Reconstructing spatial organizations of chromosomes through manifold learning

作者:Zhu, Guangxiang; Deng, Wenxuan; Hu, Hailin; Ma, Rui; Zhang, Sai; Yang, Jinglin; Peng, Jian; Kaplan, Tommy; Zeng, Jianyang*
来源:Nucleic Acids Research, 2018, 46(8): e50-e50.
DOI:10.1093/nar/gky065

摘要

Decoding the spatial organizations of chromosomes has crucial implications for studying eukaryotic gene regulation. Recently, chromosomal conformation capture based technologies, such as Hi-C, have been widely used to uncover the interaction frequencies of genomic loci in a high-throughput and genome-wide manner and provide new insights into the folding of three-dimensional (3D) genome structure. In this paper, we develop a novel manifold learning based framework, called GEM (Genomic organization reconstructor based on conformational Energy and Manifold learning), to reconstruct the three-dimensional organizations of chromosomes by integrating Hi-C data with biophysical feasibility.

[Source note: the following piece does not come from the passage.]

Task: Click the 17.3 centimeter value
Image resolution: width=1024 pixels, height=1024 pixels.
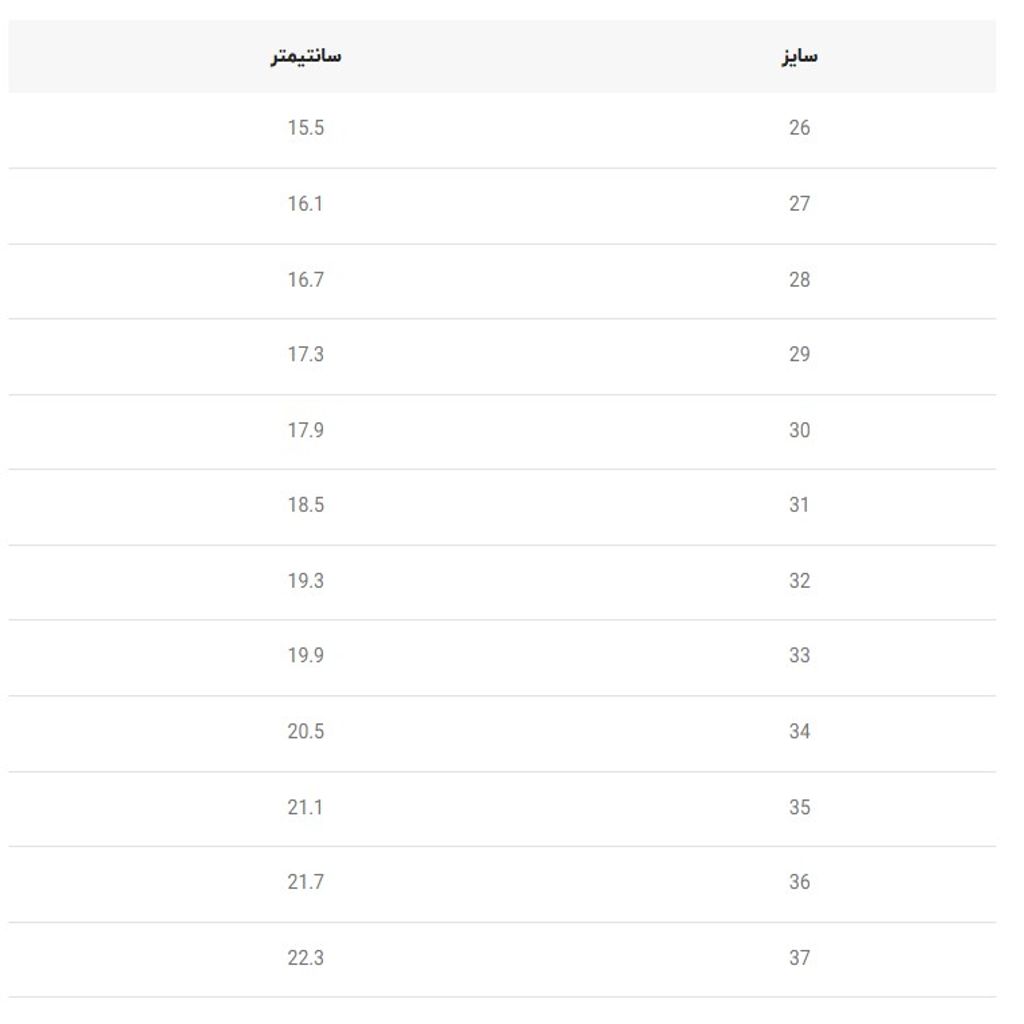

Unlike previous methods, which explicitly assume specific relationships between Hi-C interaction frequencies and spatial distances, our model directly embeds the neighboring affinities from Hi-C space into 3D Euclidean space. Extensive validations demonstrated that GEM not only greatly outperformed other state-of-art modeling methods but also provided a physically and physiologically valid 3D representations of the organizations of chromosomes. Furthermore, we for the first time apply the modeled chromatin structures to recover long-range genomic interactions missing from original Hi-C data.